Things Every College Professor Hates
1. Don’t use unprofessional correspondence.
Your instructors are not your friends. Correspond with them as if you’re in a workplace, because you are. We’re not saying that you can’t ever write like this, but you do need to demonstrate that you know when such communication is and isn’t appropriate. You don’t wear pajamas to a job interview, right? Same thing.
2. Don’t ask the professor if you “missed anything important” during an absence.
No, you didn’t miss anything important. We spent the whole hour watching cats play the theremin on YouTube!
Of course you missed something important! We’re college professors! Thinking everything we do is important is an occupational hazard. Here’s an alternative way to phrase it: “I’m so sorry I missed class. I’m sure it was awesome.”

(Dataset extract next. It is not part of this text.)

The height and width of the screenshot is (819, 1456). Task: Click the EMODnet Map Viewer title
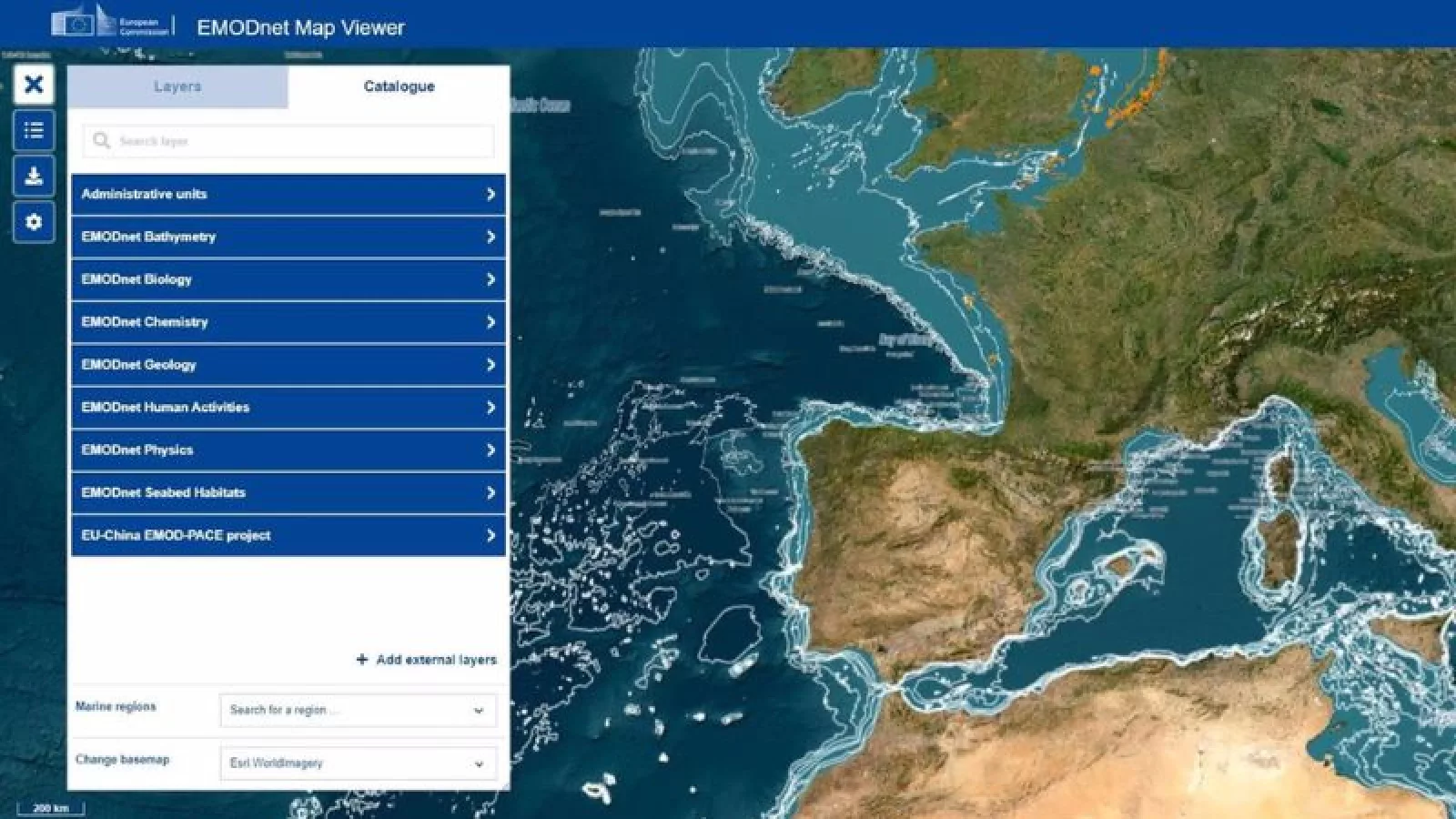point(300,27)
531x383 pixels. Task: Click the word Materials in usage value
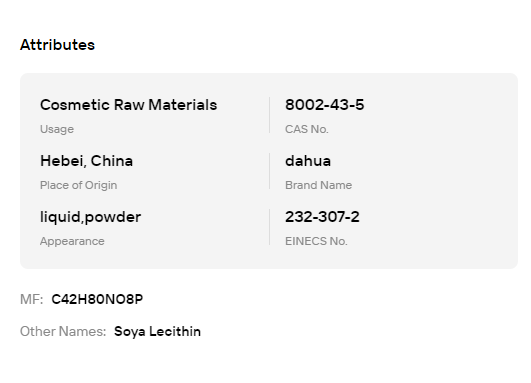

If you’re concerned about what you missed, try this instead: Do the reading, get notes from a classmate (if you don’t have any friends in class, ask the professor if they’ll send an email to help you find a partner to swap notes with), read them over, and drop by office hours to discuss anything you didn’t understand.
3. Don’t pack up your things as the class is ending.
We get it. The minute hand is closing in on the end of class, there’s a shift in the instructor’s voice, and you hear something like “For next time …” That’s the cue for the students to start putting their stuff away. Once one person does it, it’s like an avalanche of notebooks slapping closed, backpack zippers zipping, and cell phones coming out.
Don’t do it.
Just wait 10 more seconds until the class is actually over. If you don’t, it makes it seem as if you are dying to get out of there and, hey, that hurts our feelings!
4. Don’t ask a question about the readings or assignments until checking the syllabus first.
It’s easy to send off an email asking your instructor a quick question, but that person put a lot of effort into the syllabus for a reason. Remember, each professor has dozens or hundreds of students. What seems like a small thing on your end can add up to death-by-a-thousand-paper-cuts on our end. Make a good-faith effort to figure out the answer before you ask the professor.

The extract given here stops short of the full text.